Initial antibiotic treatment in the current study included a 14-day course of metronidazole 250 mg t.i.d., or vancomycin 250 mg q.i.d., or metronidazole 250 mg t.i.d. plus vancomycin 250 mg q.i.d..
Initial CDI was confirmed based on symptoms, positive ELISA toxin A/B testing, or a positive nucleic acid amplification test (NAAT). Subsequent CDI was identified according to symptom recurrence and a positive toxin A/B or NAAT test.
Finally, an attendee noted that there have been anecdotal recommendations from some of Dr. Naik’s colleagues to use vancomycin as first choice for CDI treatment, and asked whether the study findings have changed practice at the Medical College of Wisconsin. Dr. Naik said further prospective studies are needed before changing clinical practice, but added, "This actually shows [that] some caution is needed." When pressed as to what he prescribes for his patients, he said that for inpatients, combination therapy with vancomycin and metronidazole should be considered.
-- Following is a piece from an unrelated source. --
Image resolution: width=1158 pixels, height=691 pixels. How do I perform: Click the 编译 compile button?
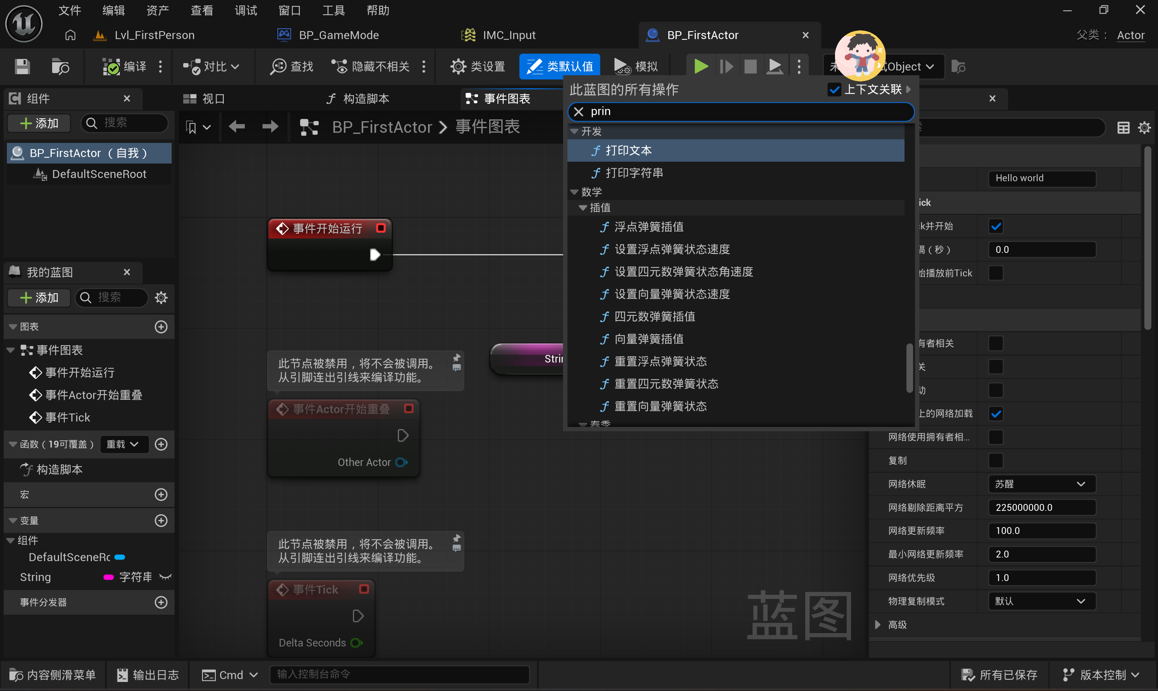[x=125, y=67]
Dr. Naik and his coauthors reported no conflicts of interest.
FROM THE ANNUAL DIGESTIVE DISEASE WEEK
Major Finding: The rate of C. difficile infection recurrence was 39.4% for patients initially treated with vancomycin, 14.5% with metronidazole, and 13.3% with combination metronidazole and vancomycin.
Data Source: Retrospective observational study of 101 patients with inflammatory bowel disease and confirmed C. difficile infection.
Disclosures: Dr. Naik and his coauthors reported no conflicts of interest.